* [Инструкции к заданиям]:
[A] Какое годовое жалованье, по сообщению «Санктпетербургских ведомостей» 1749 г. в тексте о придворной словесности, король определил Кребильону старшему?
[B] Продолжите текст о придворной словесности, начав сразу после его последнего предложения.

━━ Извлечённый текст ━━

Придворная словесность: институт литературы и конструкции абсолютизма в России середины XVIII века (Осповат)

1

Под «литературным образованием» Шлецер понимает, конечно же, не чтение изящной словесности, но всякое книжное знание.

2

В приведенных строках Буало можно было усмотреть очертания действующего социального механизма. Так, в 1749 г. «Санктпетербургские ведомости» сообщали из Версаля, что «король славному стихотворцу, господину Кребиллони старшему <…> определил по 2000 ливров жалованья в год, и притом свободную квартиру в Луврском доме. Сие подало причину некоторому знатному господину при дворе сказать: что подмога стихотворцам особливо надобна, чтоб они в своем намерении от голода препятствия не имели» (цит. по: Старикова 2005, 284–285). Сходным образом при русском дворе смотрели на злоключения Тредиаковского, имевшие некоторый резонанс. Когда он погорел в 1747 г., Татищев утешал его: «<…> е. и. в. всемилостивейшая государыня, прикладом преславного родителя ея, трудясчихся о пользе счедро награждениями изъявлять не оставляет» (Татищев 1990, 329–330). Сам Тредиаковский, несколько преувеличивая, сообщал французскому корреспонденту, что императрица «с подлинно царским великодушием пожаловала мне особым указом, подписанным ее собственной рукой, 3000 рублей», и рассказывал «о великодушной щедрости ко мне едва ли не всех придворных кавалеров и дам» (Письма 1980, 57; ориг. на франц.; не столь радужные документальные свидетельства см.: Пекарский 1870–1873, II, 121–123).

━━━
━━ Записанные данные ━━

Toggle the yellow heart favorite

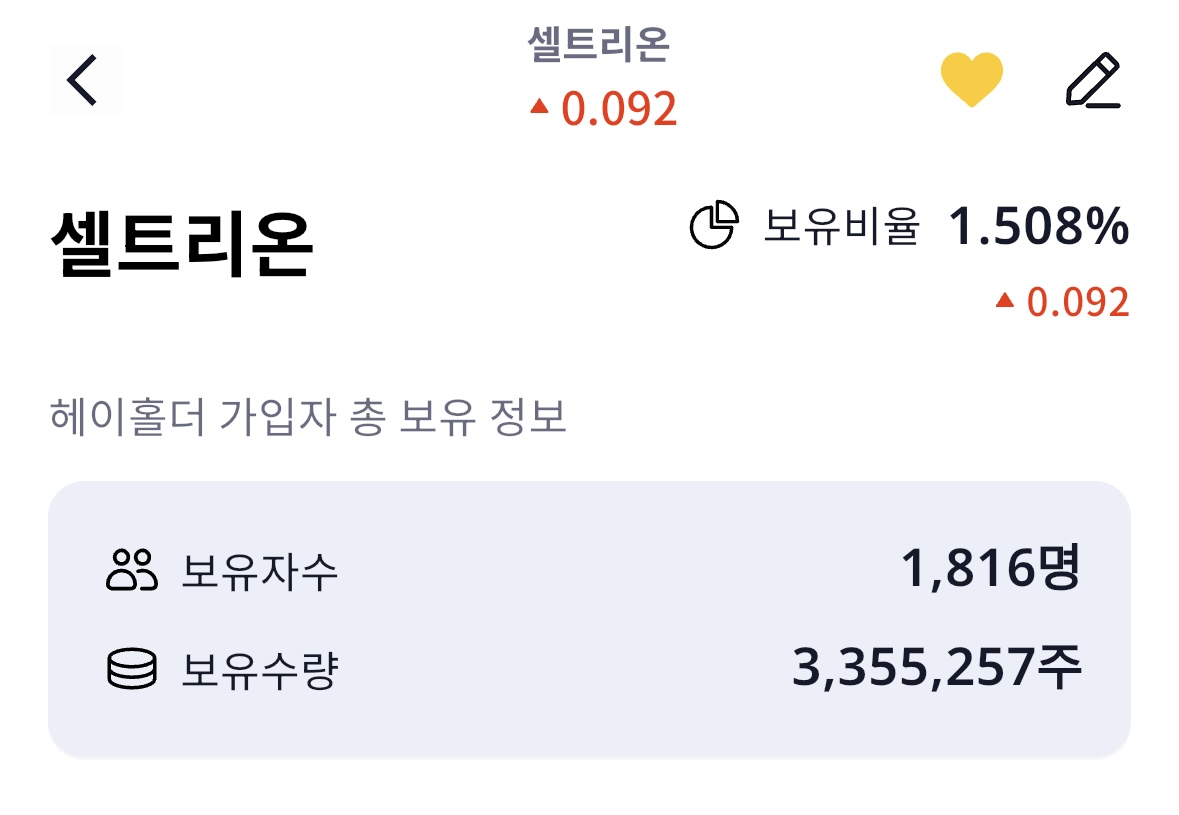pos(971,80)
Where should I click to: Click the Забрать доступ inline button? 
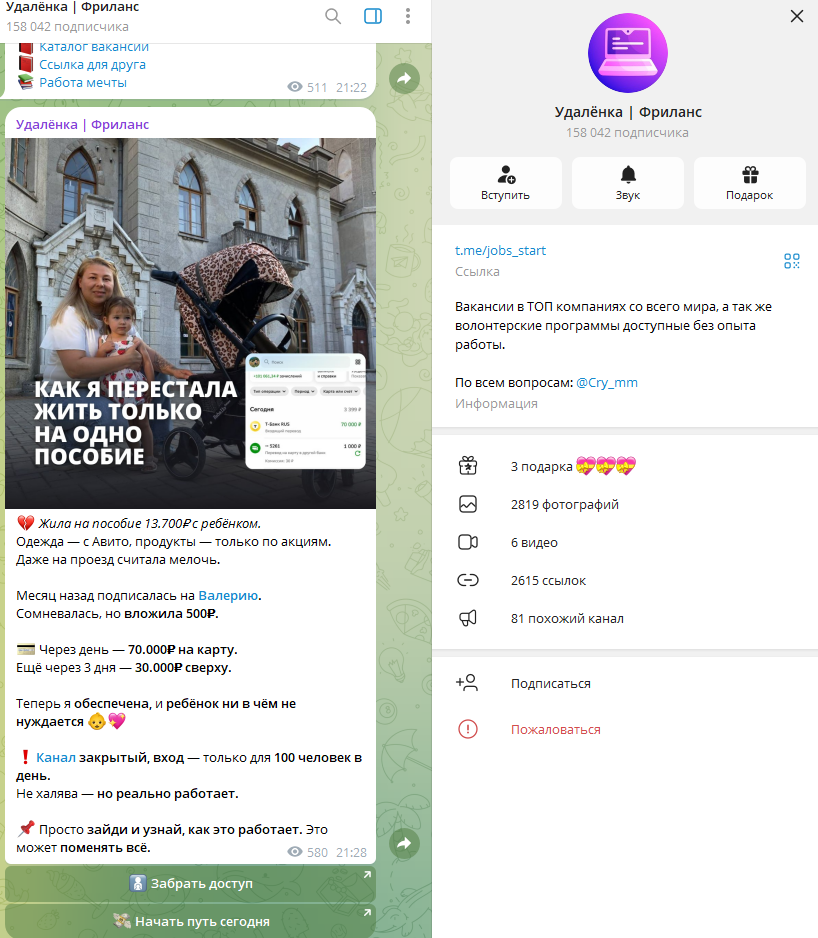coord(190,883)
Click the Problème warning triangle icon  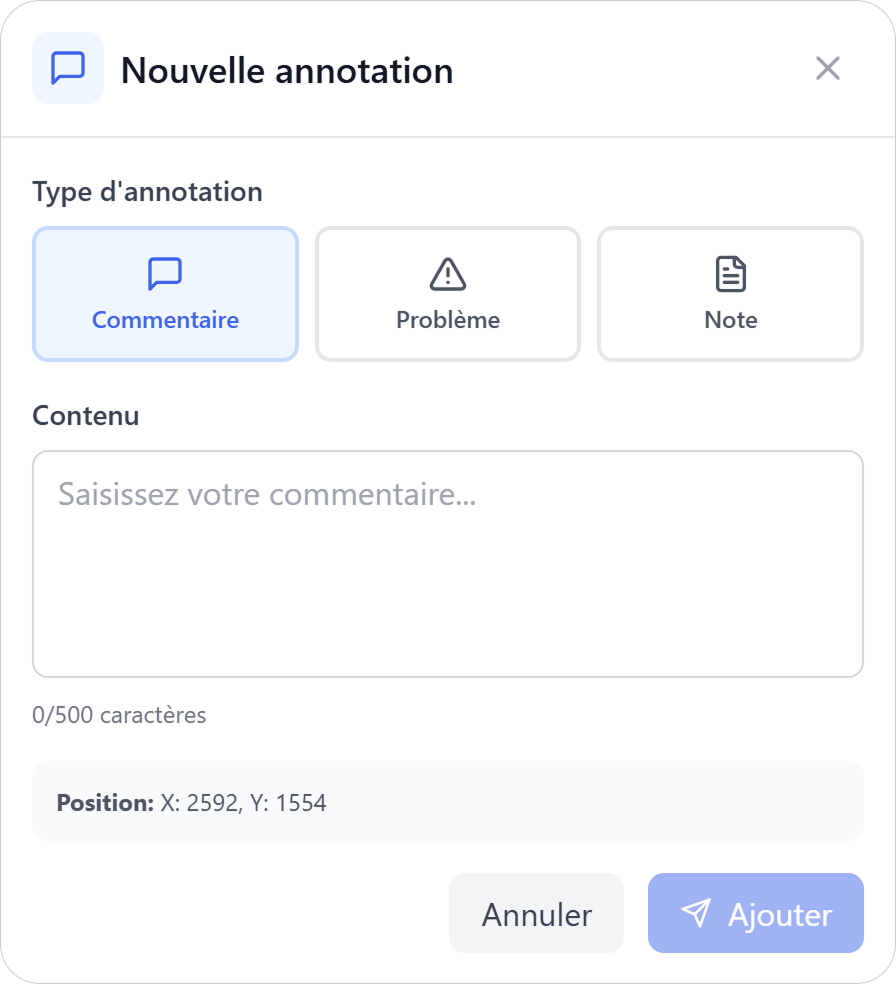tap(448, 273)
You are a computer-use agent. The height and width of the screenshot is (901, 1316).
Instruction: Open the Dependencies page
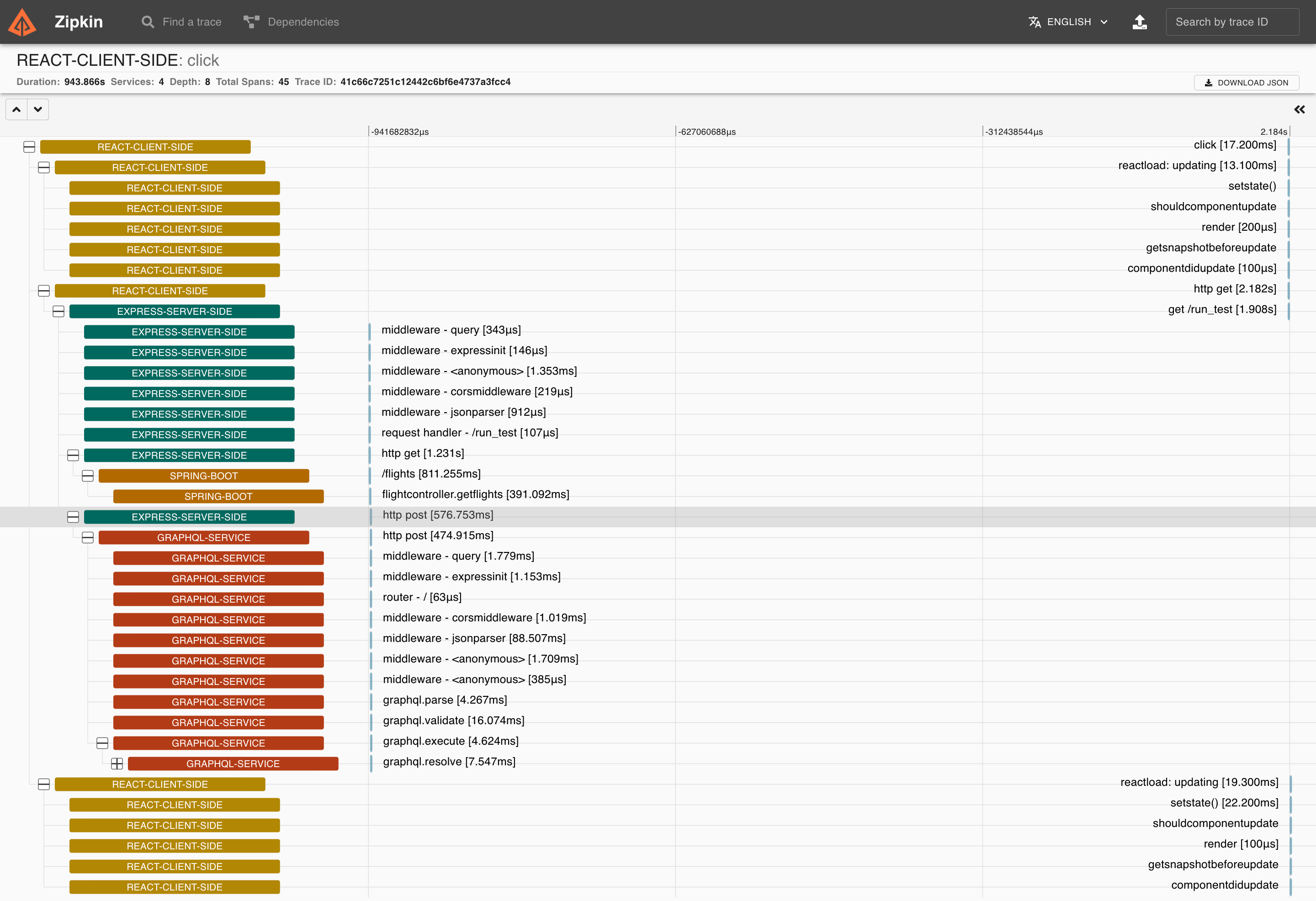coord(303,22)
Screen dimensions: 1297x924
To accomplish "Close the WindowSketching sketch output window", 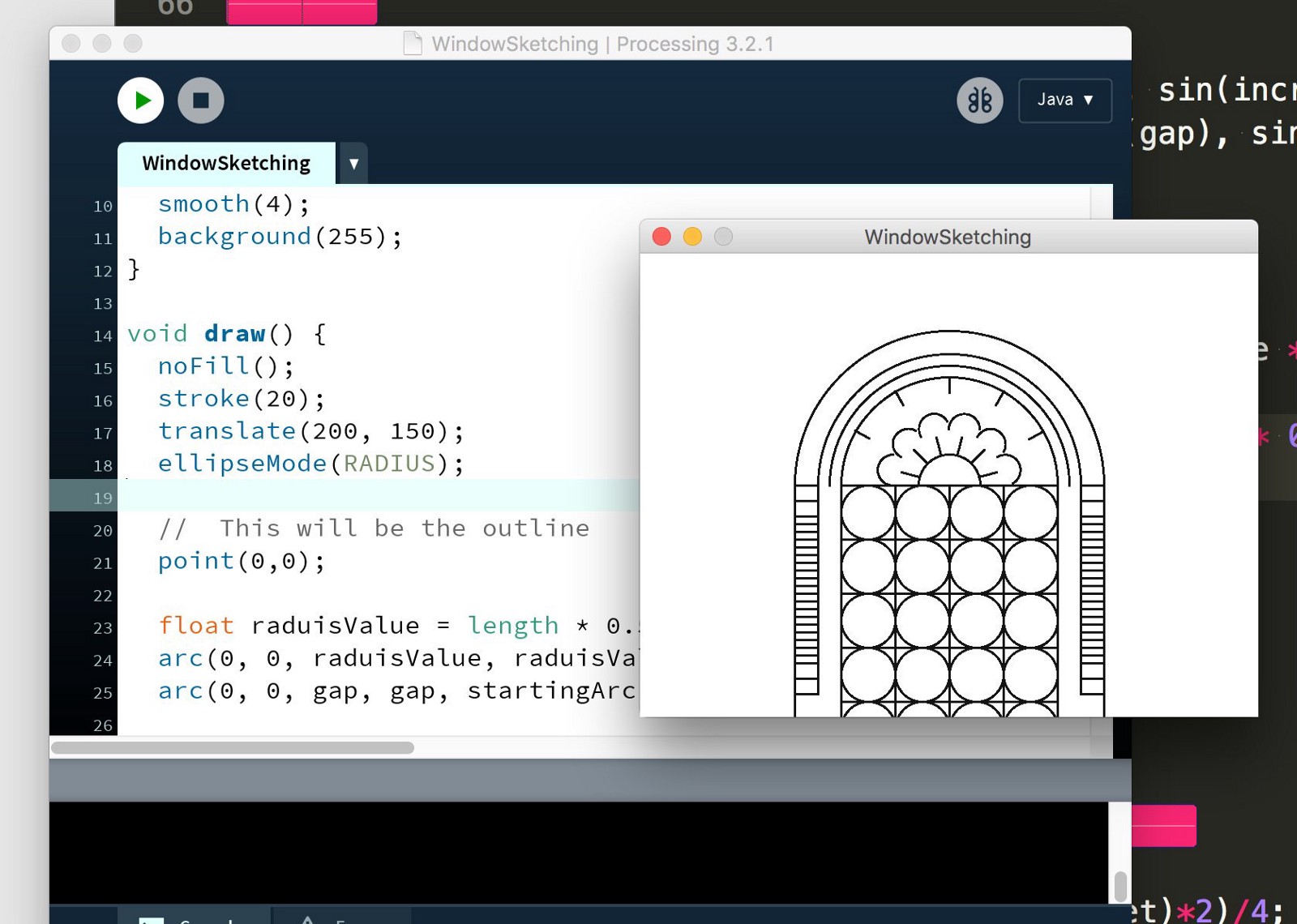I will [x=661, y=237].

━━━

* [Ответы к заданиям]:
[A] 2000 ливров в год, а также свободную квартиру в Луврском доме.

[B]
3

Комментаторы Ломоносова, приводящие слова Разумовского о поощрении переводов, справедливо усматривают в них следствие «литературной политики» президента (Ломоносов IX, 947). Стоявшие за ней общераспространенные представления были артикулированы десятилетие спустя Семеном Порошиным, в будущем одним из наставников наследника престола Павла Петровича, в особом «Письме о порядках в обучении наук» (1757): «Благополучия Российскаго стрегущия разумы, и у кормила ее посажденные неутомимые Атласы, обременены ежечасно другими безчисленными трудами и помышлениями о пользе и процветании любимого отечества. Не оставляют однакож и полезных учреждений до наук касающихся, и особливо Российской свет Российскими книгами обогатить стараются. Для сего советую и вам, когда нибудь у досугу перевесть книжку, и к тому тако ж побудить ваших приятелей <…> стихотворствуйте либо для одной собственной забавы, либо ежели особливую к тому усмотрите в себе способность, издавайте и в свет свои сочинения. Сие позволительно, только с таким намерением, чтоб приобресть одну достойную славу, а не с жадным желанием какой-нибудь корысти или прибытка» (Порошин 1757, 140, 144–145).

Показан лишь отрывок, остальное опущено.